TEXT SEGMENT:

- - -

Understanding the Santa Clause

The Santa Clause can save taxpayers a bundle. | Chat GPT

Q: A Santa Clause for adults? Who is he, and how do I fit him into my estate plan?

A: In 2025, the New York estate tax exemption is $7.16 million per individual—estates below this threshold are not subject to estate tax. However, New York law includes a “tax cliff.” This means that if an estate exceeds 105% of the exemption amount (estates in excess of $7,518,000), you “fall off the cliff,” and the entire estate becomes taxable. New York residents with total assets near or slightly above this threshold should consider this tax cliff and implement a robust estate plan to avoid falling off the edge.

Enter the “Santa Clause”: a charitable savings plan that can be added to your estate planning documents to ensure your estate meets the exclusion threshold. The Santa Clause directs that a charitable gift be made from an estate, provided that the bequest will reduce the amount of estate tax due by an amount greater than the bequest itself—ultimately helping leave more for beneficiaries. In other words, if your estate falls within this cliff range, the portion of your estate that exceeds the threshold is donated to charity.

This bequest reduces the taxable estate and brings the total estate down to (or below) the exemption threshold. While the overall estate value is reduced, the beneficiaries will ultimately receive a greater sum, since the estate no longer has a tax liability.

- - -

DATASET:

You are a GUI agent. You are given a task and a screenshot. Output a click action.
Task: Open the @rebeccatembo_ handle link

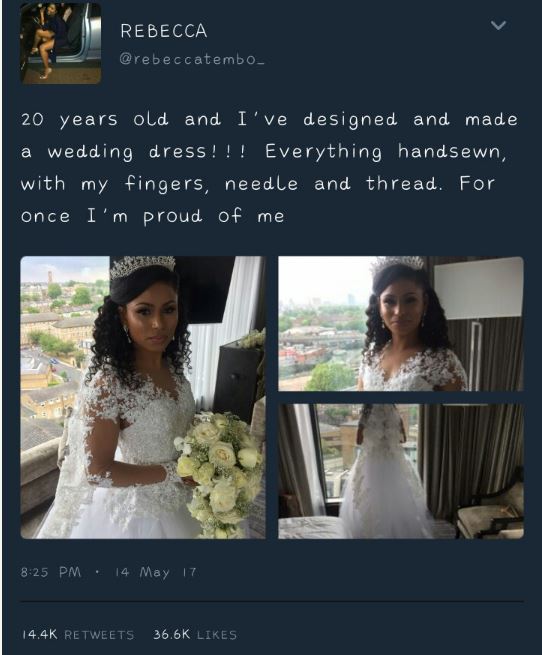192,60
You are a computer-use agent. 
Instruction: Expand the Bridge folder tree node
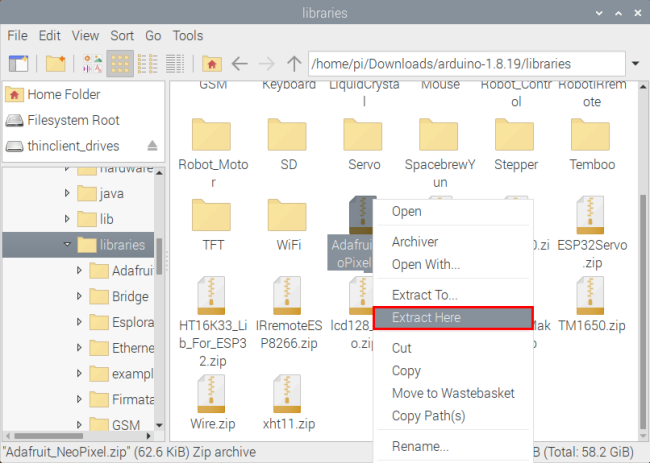79,296
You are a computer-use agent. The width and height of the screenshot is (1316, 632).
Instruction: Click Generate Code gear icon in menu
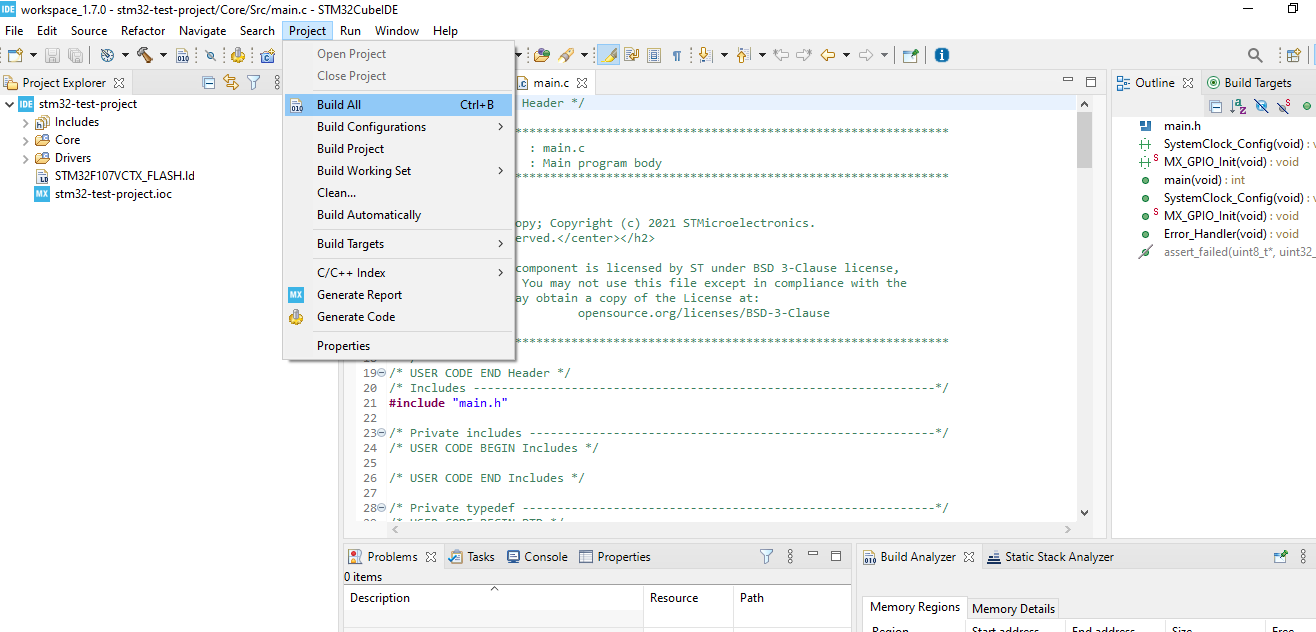click(x=296, y=317)
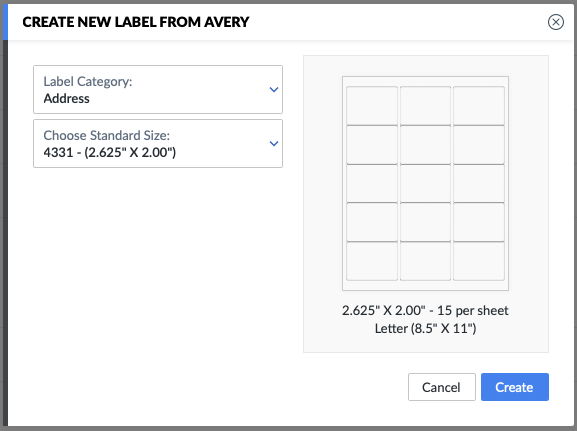Cancel the new Avery label creation
Screen dimensions: 577x431
pos(442,387)
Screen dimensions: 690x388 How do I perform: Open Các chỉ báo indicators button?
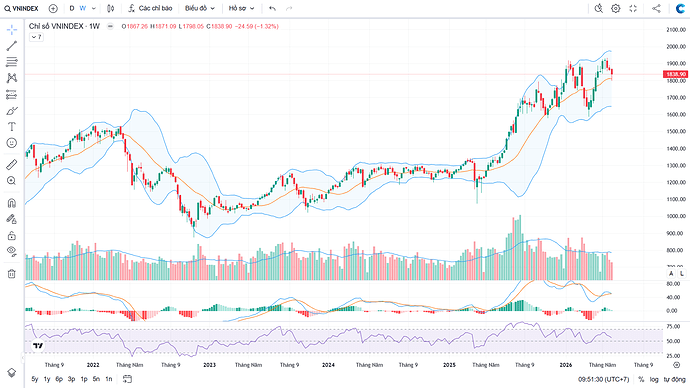[x=150, y=8]
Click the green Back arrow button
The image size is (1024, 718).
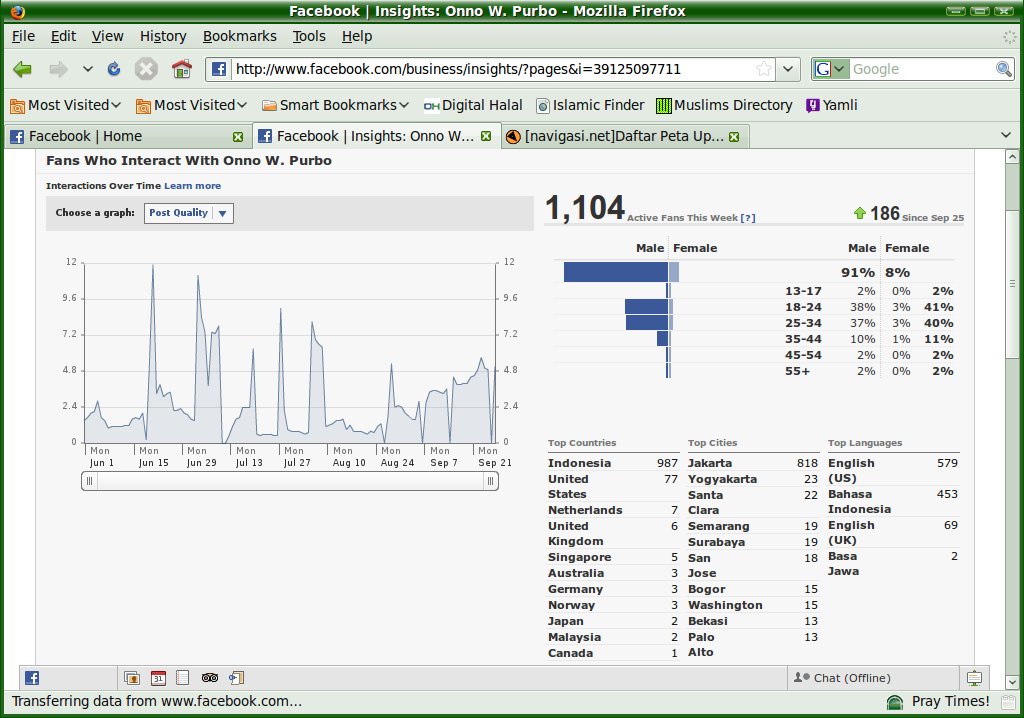(22, 69)
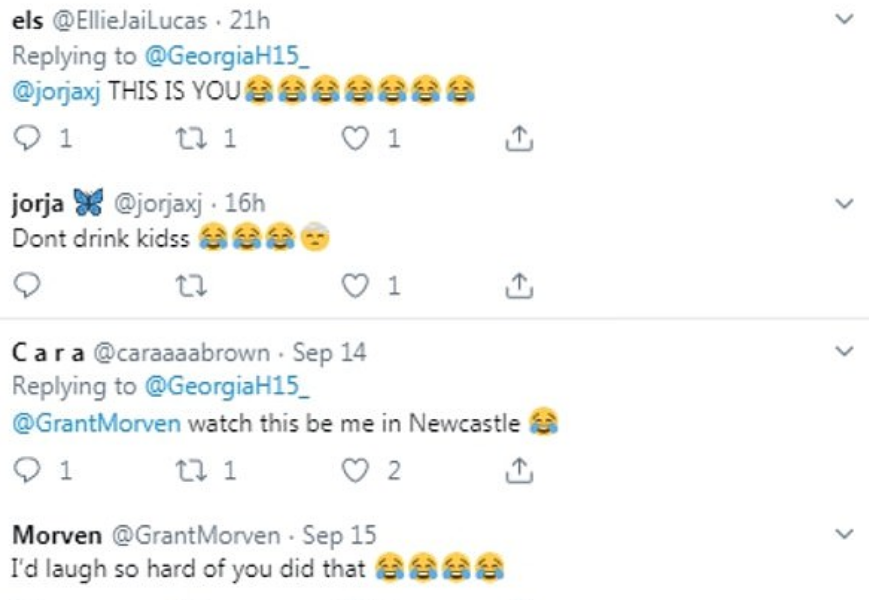Like els's THIS IS YOU tweet

pos(355,139)
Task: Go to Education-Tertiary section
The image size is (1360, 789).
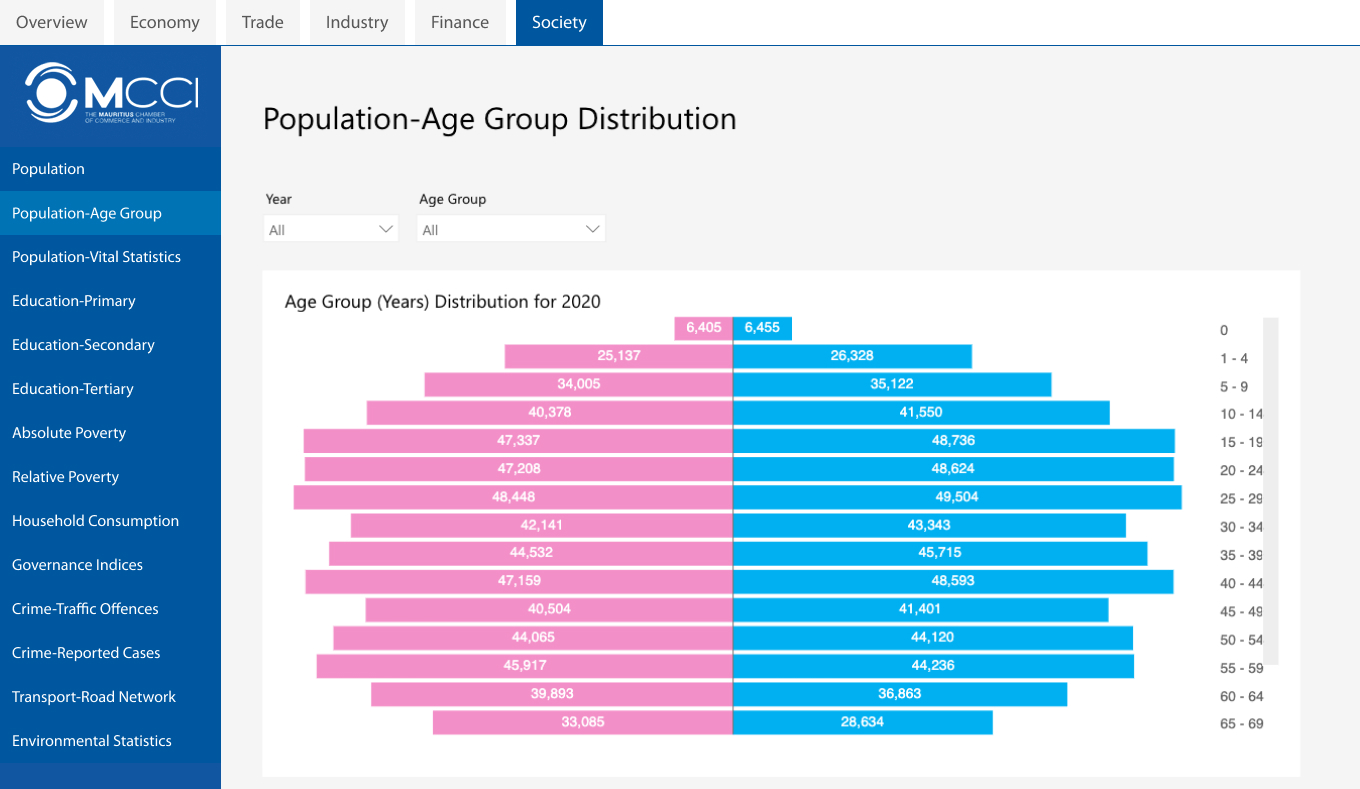Action: click(x=72, y=389)
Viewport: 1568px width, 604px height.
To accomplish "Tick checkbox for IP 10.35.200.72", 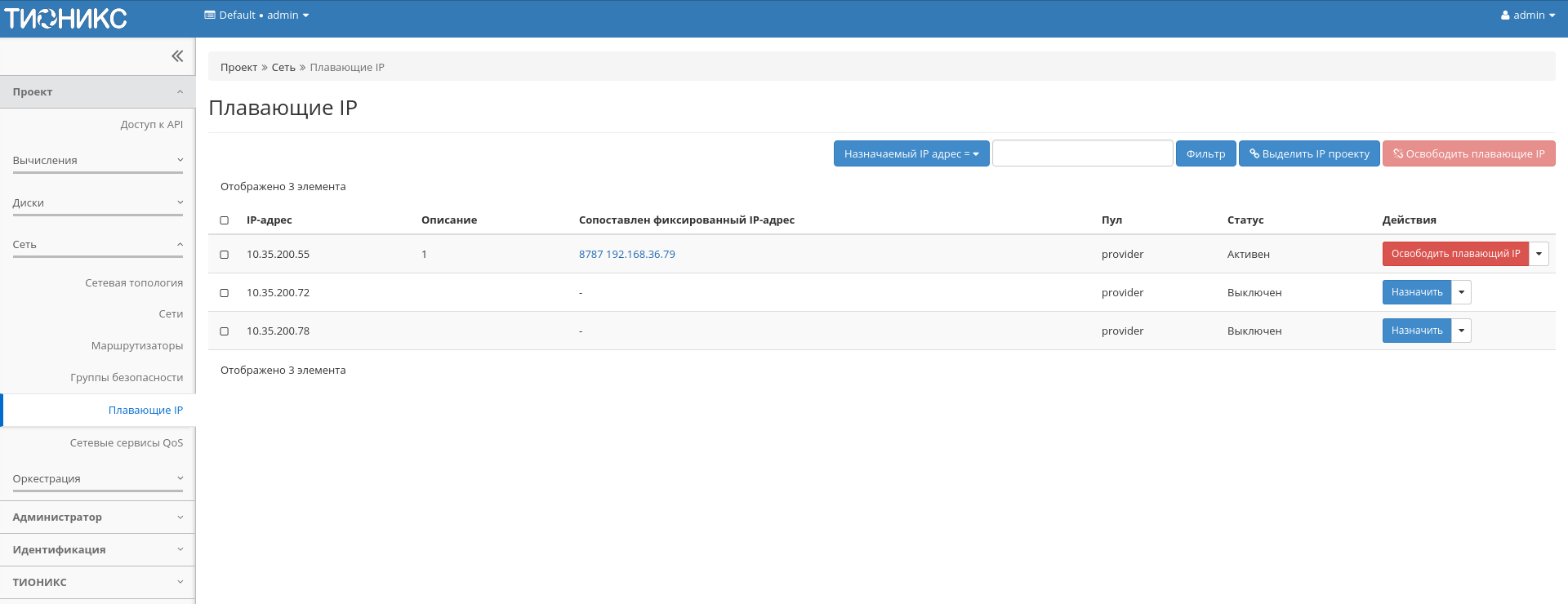I will pos(225,293).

- - -

WHAT YOU NEED TO DO:
(1) Reproduce the portion of the Santa Clause article starting at "Understanding the Santa" and ending at "my estate plan?".
(2) Proceed with the Santa Clause article, writing on from its last sentence.

OUTPUTS FOR THE TASKS:
(1)
Understanding the Santa Clause

The Santa Clause can save taxpayers a bundle. | Chat GPT

Q: A Santa Clause for adults? Who is he, and how do I fit him into my estate plan?

(2)
The Santa Clause is a conditional bequest and only triggers if it will reduce the estate’s tax liability to below the cliff threshold. For example, if your estate is valued at $7,550,000, the Santa Clause allows your executor to make a gift of $390,000 to your charity of choice rather than subject the estate to a tax liability of $712,000. However, if your estate is valued at $7,000,000, the Santa Clause will not apply, and no charitable bequest must be made.

Stay informed of the threshold value for New York estate taxes, as the exemption amount changes annually. Unlike the federal exemption, New York does not allow portability (the ability of a surviving spouse to use a deceased spouse’s unused estate tax exemption). If your assets are near the threshold, it is imperative to discuss your estate plan with an experienced attorney who can implement the right strategy to preserve your assets. With the help of the Santa Clause, you may be able to save on taxes while contributing to a cause you believe in.

By Britt Burner, Esq. and Frank Oswald, Esq.